Pressure on B.C. Premier John Horgan is climbing as national and global celebrities begin to throw their weight behind public campaigns to save the province’s ancient forests.
But Forest Minister Katrine Conroy is adamant star power won’t play a role in shaping B.C.’s old-growth policy.
More than a hundred luminaries from across the political and cultural spectrum signed an open letter to Horgan on Friday calling on him to save at-risk big-tree ecosystems, which make up only 2.7 per cent of unprotected forest in the province, said Nicole Rycroft, executive director of Canopy.
Grand Chief Stewart Phillip, president of the Union of British Columbia Indian Chiefs, international climate activist Greta Thunberg, artists Neil Young and Jane Fonda and former prime minister Brian Mulroney are some of the prominent voices looking to save the West Coast’s iconic forests, Rycroft said.

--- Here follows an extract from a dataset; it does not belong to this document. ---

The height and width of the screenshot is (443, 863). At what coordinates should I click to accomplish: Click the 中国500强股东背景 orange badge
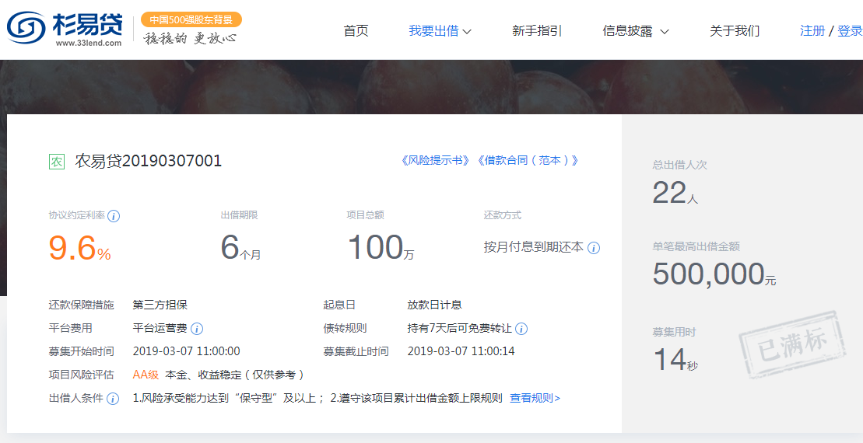coord(191,19)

“The calibre of signatories and breadth of perspectives represented in this ad underscores how important it is that we protect the incredible natural legacy found in British Columbia,” she said.
The open letter went to press hard on the heels of a social media campaign launched by another environmental group, Stand.earth, which includes a video featuring Hollywood star Mark Ruffalo, environmentalist David Suzuki and Canadian author Margaret Atwood.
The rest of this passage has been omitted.